CAN WE VICTIM-BLAME IN SEX TAPE?
There are some people who love to place all the blame on Revenge Porn victim – as opposed to blaming the perpetrator or the website or the consumers or society. Are Cameron and Jason as blameworthy as most victims? Normally, there’s tri-blaming that happens to victims. Blaming her/him for 1) being in the pic, 2) poor selection in partner, 3) entrusting poorly selected partner with the pic. (And sometimes we can tack on some additional blaming elements based on their physical attributes, the sex act, etc.)

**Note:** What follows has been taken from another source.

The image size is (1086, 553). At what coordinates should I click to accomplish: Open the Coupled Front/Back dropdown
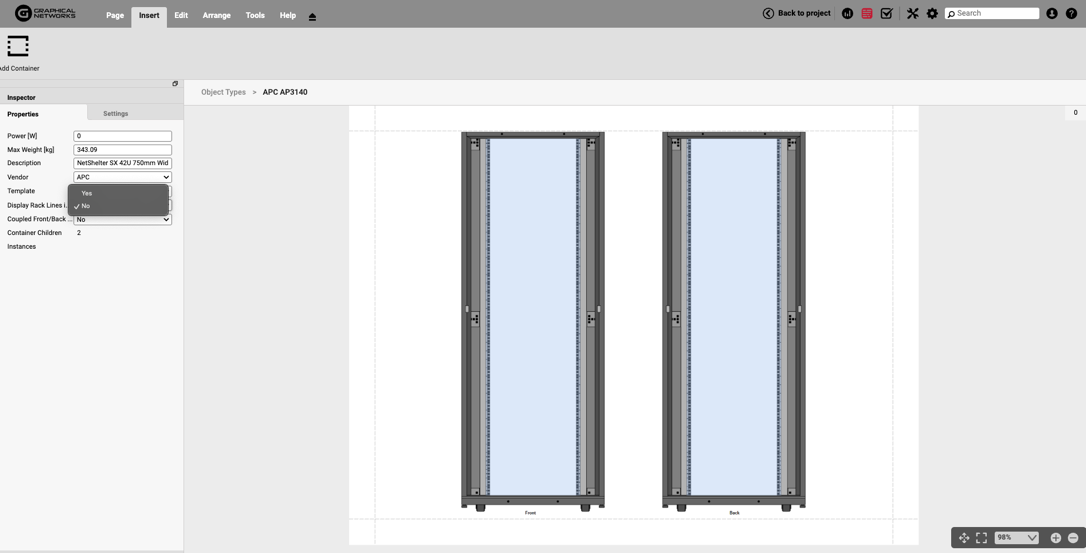click(122, 219)
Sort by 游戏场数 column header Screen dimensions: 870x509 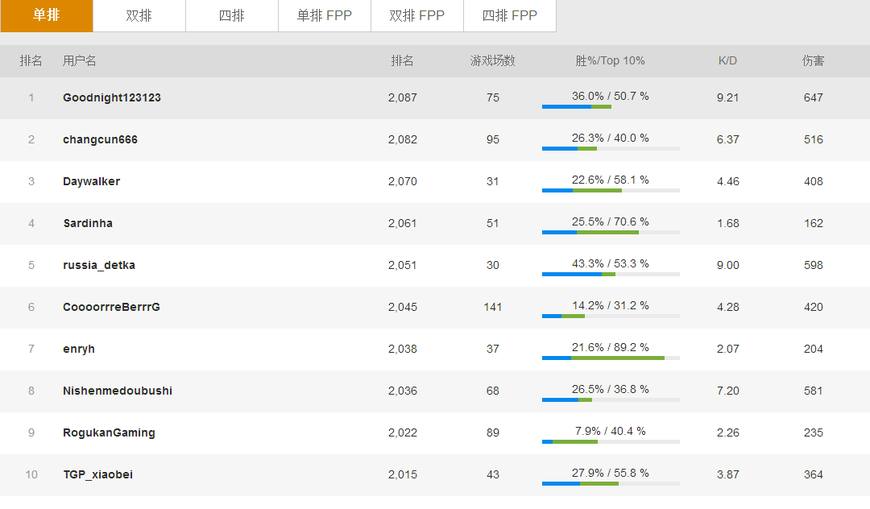[x=493, y=61]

We expect viewers to give Jason and Cameron a pass on the victim-blaming thing because they’re a cute affluent couple not dealing with misplaced trust and deceit and things that go bump in the night. It probably never occurs to the audience that these two happy people should distrust one another when they’re setting up the tri-pod in their pristine home. That’s the thing, though. Most individuals who do later become victims of revenge porn do trust their partner when the images are shot. They don’t yet have the reason to distrust. (This is not always the case since sometimes Revenge Porn is the product of abusive relationships and pressure, threats, ultimatums, and extortion.) All people, not merely the white-picketed-married ones, are entitled to the same expectation of privacy in their intimate images. That is, they should be able to trust the people with whom they’ve shared their pics and without being judged for it. The purported growing trend of “social media clauses” in pre-nups suggests that people in happy marriages are already bracing themselves for privacy breaches, though.
YES, LET’S BLAME!
Tech-blame, that is. Anyone who intends to share or record intimate images via a digital medium must be mindful of their privacy settings. Devices should be password protected, images we wish to remain private should not remain on communal devices, and settings (or “preferences” in Apple jargon) should be set to the most restrictive. That said, from the stealth fact checking of GQ, we know that no amount of technodisability would’ve led to this feeble plotline. But really, don’t share your passwords. Don’t use public servers that don’t require passwords. Log out at the Apple Store. Encrypt stuff. Have unique passwords for every device and login. They should each be 77 characters or longer with no repeating letters or numbers, not include words in the dictionary, with a 3:2 ratio of consonants to vowels, numbers that collectively add up to your age minus the square root of your European shoe size, and at least three nonconsecutive letters from your mother’s mother’s mother’s maiden name. And be sure to change after each use.
In conclusion, this is one Sex Tape we’re staying out of.